I have been researching the railroad industry lately and the nerd in me enjoys understanding the minutae of how it works. So, I was happy to stumble upon a basic glossary of rail terminology offered by the Paducah & Louisville Railroad. Some of the more interesting and sometimes humorous terms include:
High Wide: Oversized (height or width exceeding standards) or overweight loads. NOTE: carloads not exceeding 11’4″ in height from the top of the railcar’s bottom (15’6″ above rail for loaded railcar) or which are less than 10’8″ wide are usually considered “Standard”. Standard maximum gross weight for the PAL is 163,000 pounds per car or car capacity, whichever is the least.
Hump Yard: A switching yard built on an incline where, after movements by the engine, the cars are shunted by gravitational pull to their destination in a yard.
Mother/Slug: Power Unit/Power Mate; two locomotive units operating in tandem, both of which are equipped with traction motors (which furnish the tractive power to the rail, physically moving the train along the tracks); only one of the locomotive bodies is equipped with diesel engine and main generator which provide the electric power for traction motors in both units. The crew can operate the train from the cab of either unit. The Power Unit (“MOTHER”) can operate independently of the Power Mate(“SLUG”); the Power Mate cannot operate independently of the Power Unit.
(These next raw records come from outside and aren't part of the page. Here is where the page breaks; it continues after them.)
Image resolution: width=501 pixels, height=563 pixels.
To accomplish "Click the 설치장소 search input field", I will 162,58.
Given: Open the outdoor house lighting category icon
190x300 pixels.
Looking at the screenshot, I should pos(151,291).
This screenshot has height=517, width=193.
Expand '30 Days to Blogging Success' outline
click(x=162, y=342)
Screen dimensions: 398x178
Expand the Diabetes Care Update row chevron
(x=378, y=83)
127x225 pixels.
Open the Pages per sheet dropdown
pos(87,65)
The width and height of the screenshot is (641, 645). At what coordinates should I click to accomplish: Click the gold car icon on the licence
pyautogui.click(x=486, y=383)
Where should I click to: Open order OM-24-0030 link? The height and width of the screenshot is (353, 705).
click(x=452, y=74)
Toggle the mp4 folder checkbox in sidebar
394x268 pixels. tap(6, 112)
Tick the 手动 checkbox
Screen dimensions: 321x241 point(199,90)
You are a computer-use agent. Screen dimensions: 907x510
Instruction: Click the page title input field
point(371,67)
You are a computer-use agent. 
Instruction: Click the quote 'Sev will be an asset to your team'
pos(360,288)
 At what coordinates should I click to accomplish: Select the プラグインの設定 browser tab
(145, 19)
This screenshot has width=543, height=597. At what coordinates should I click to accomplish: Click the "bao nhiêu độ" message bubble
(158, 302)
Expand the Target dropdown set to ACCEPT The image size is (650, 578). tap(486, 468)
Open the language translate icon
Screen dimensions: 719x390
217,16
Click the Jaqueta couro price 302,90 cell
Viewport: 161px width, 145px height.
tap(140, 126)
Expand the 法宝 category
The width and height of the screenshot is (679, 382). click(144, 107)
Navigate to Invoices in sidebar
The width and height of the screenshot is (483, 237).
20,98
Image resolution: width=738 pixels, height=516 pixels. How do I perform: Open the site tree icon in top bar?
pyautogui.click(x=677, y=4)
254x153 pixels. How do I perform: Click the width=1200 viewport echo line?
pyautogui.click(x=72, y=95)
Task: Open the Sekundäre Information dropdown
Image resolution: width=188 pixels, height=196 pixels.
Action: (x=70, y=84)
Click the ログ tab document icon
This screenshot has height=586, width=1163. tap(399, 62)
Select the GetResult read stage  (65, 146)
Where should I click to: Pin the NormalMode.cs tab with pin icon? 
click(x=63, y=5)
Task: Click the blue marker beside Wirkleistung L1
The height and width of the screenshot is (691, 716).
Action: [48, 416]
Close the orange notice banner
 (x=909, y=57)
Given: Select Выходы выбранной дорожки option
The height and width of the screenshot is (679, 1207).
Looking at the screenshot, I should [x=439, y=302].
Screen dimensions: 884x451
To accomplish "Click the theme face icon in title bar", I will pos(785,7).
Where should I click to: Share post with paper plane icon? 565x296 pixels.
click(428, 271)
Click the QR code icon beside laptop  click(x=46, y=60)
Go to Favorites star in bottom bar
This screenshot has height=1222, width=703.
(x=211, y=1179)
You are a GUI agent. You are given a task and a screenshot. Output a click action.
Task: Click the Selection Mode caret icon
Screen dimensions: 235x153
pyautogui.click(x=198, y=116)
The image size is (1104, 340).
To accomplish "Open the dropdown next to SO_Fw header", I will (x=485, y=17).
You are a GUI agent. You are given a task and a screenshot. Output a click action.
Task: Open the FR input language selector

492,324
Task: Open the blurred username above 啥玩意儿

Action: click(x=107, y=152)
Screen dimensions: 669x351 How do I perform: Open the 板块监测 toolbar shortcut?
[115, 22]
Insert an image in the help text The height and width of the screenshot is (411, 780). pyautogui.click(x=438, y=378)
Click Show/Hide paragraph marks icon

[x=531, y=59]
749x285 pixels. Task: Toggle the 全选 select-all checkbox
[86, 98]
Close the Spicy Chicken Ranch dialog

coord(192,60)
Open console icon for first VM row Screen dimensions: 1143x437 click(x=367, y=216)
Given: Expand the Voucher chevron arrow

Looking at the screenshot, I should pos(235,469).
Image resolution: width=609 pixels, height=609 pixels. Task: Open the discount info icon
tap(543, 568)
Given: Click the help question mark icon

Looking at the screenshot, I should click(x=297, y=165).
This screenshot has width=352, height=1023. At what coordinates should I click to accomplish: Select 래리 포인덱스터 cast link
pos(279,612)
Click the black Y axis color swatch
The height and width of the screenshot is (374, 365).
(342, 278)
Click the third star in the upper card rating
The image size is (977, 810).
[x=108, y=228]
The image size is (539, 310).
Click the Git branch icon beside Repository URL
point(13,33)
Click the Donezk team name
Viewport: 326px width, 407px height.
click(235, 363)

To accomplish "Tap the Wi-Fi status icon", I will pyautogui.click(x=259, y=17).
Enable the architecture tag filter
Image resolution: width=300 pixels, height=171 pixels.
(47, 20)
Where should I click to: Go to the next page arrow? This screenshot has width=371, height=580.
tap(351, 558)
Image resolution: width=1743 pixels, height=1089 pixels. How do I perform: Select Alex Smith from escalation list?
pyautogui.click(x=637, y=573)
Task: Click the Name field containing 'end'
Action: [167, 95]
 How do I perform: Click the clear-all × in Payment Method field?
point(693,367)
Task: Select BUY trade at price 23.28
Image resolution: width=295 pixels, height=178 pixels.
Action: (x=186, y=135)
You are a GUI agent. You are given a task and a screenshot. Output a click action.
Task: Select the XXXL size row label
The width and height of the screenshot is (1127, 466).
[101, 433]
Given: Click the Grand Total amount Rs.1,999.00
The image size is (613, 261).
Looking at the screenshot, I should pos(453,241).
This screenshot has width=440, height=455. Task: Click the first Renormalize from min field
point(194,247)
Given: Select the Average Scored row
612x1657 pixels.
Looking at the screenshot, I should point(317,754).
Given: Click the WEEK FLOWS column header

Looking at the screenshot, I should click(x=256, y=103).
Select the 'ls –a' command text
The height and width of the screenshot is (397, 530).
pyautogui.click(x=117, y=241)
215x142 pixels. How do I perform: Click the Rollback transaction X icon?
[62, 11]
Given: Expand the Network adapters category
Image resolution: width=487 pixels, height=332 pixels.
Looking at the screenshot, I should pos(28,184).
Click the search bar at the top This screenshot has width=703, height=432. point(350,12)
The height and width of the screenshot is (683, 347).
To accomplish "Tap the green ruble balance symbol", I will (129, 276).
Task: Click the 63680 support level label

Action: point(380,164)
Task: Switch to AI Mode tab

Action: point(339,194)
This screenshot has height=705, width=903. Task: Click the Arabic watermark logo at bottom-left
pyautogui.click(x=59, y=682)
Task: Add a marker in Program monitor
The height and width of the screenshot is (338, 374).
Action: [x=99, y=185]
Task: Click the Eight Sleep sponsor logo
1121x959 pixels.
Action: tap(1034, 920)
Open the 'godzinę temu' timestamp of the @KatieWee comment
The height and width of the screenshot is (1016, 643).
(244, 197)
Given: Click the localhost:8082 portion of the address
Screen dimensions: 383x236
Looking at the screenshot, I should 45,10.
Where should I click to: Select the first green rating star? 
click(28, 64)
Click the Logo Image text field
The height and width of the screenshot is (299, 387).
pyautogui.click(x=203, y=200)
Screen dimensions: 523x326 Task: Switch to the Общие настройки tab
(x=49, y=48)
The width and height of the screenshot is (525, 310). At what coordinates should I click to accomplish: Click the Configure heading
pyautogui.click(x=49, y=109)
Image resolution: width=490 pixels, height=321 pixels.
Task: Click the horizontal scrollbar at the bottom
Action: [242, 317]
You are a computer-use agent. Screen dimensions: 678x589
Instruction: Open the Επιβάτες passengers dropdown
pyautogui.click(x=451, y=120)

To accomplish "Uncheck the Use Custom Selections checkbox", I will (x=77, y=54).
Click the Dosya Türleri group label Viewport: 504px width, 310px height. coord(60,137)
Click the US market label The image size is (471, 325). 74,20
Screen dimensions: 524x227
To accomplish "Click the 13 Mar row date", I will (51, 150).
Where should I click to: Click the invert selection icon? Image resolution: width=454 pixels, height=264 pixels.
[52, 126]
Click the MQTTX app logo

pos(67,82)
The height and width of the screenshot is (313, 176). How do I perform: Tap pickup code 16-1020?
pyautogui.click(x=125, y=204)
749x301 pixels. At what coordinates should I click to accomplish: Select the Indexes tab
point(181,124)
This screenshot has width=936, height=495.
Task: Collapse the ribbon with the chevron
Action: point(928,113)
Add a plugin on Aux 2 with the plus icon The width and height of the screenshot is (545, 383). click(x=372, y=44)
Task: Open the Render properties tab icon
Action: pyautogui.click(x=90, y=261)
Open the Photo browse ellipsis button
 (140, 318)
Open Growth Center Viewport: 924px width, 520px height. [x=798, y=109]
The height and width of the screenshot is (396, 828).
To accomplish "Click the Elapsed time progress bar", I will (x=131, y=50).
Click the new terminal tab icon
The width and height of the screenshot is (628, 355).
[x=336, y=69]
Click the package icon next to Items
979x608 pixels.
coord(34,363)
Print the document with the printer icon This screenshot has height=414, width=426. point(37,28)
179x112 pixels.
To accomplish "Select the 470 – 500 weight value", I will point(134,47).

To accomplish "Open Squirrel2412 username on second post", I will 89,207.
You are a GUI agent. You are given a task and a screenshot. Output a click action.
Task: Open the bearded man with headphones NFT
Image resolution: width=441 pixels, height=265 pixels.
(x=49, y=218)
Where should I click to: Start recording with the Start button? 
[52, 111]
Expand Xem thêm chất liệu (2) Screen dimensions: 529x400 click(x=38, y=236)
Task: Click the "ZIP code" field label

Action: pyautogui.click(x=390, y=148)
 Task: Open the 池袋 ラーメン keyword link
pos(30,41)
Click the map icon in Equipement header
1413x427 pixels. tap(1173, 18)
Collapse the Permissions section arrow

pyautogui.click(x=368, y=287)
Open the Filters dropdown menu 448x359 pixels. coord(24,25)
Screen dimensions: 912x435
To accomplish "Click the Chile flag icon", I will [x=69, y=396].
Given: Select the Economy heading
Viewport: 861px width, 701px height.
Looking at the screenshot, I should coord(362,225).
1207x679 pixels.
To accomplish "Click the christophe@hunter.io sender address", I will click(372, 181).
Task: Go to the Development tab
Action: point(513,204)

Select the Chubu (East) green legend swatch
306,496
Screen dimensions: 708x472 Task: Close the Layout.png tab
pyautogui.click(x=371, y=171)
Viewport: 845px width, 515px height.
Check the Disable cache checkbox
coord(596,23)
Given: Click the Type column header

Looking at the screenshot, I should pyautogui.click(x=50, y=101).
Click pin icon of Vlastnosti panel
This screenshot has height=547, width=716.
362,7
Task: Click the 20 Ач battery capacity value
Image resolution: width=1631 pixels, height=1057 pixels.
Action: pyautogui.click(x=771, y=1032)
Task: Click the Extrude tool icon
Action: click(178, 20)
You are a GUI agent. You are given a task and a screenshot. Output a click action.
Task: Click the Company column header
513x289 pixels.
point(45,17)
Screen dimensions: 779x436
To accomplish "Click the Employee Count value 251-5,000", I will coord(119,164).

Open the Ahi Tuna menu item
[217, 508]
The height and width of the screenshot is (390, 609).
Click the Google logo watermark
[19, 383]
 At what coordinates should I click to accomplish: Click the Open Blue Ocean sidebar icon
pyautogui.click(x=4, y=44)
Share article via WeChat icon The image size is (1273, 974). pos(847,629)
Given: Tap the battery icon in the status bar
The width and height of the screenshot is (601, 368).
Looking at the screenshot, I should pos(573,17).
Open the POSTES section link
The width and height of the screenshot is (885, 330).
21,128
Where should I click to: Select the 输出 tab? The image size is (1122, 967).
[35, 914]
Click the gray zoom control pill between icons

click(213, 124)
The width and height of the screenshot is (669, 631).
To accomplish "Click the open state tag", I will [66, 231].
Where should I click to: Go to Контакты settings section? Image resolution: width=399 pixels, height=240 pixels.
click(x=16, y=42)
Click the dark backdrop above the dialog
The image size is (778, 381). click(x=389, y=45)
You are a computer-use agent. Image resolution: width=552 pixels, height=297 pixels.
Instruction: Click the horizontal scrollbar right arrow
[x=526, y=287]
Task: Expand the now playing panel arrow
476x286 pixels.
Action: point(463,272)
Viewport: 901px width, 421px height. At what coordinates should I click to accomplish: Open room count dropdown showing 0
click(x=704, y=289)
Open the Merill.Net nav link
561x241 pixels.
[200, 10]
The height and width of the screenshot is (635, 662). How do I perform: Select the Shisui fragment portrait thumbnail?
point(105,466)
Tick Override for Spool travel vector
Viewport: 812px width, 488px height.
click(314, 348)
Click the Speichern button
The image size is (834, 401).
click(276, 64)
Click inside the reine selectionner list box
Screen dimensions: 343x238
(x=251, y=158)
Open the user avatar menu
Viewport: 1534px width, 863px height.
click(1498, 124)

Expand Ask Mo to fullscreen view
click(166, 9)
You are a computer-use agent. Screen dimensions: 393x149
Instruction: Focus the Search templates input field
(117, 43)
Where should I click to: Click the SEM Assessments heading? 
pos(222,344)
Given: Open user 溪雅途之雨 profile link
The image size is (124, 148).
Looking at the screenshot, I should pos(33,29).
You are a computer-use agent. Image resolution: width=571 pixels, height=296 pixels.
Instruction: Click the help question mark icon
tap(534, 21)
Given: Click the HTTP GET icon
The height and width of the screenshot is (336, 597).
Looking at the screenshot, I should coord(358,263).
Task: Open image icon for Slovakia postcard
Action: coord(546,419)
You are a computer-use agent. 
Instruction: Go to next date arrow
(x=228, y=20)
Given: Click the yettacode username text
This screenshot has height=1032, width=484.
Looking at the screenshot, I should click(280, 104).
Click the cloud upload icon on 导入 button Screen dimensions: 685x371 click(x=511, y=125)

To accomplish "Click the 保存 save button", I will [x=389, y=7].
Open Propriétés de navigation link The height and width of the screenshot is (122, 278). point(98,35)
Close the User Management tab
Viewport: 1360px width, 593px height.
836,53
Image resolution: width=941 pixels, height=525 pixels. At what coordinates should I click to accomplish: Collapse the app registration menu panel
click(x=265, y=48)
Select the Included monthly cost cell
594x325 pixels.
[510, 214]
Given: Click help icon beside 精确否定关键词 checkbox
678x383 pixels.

For the record, the Paducah & Lousivlle Railroad is a Class II Railroad. The Surface Transportation Board classifies Class I railroads as those having operating revenues of $250 million or more. Class I railroads include CSX, BNSF, Amtrak, Union Pacific, Norfolk Southern and Kansas City Southern. The Paducah and Louisville is Class II railroad, having more than $20.5 million in annual revenue, and Class III railroads have less than $20 million in revenue and are frequently local or switching railroads.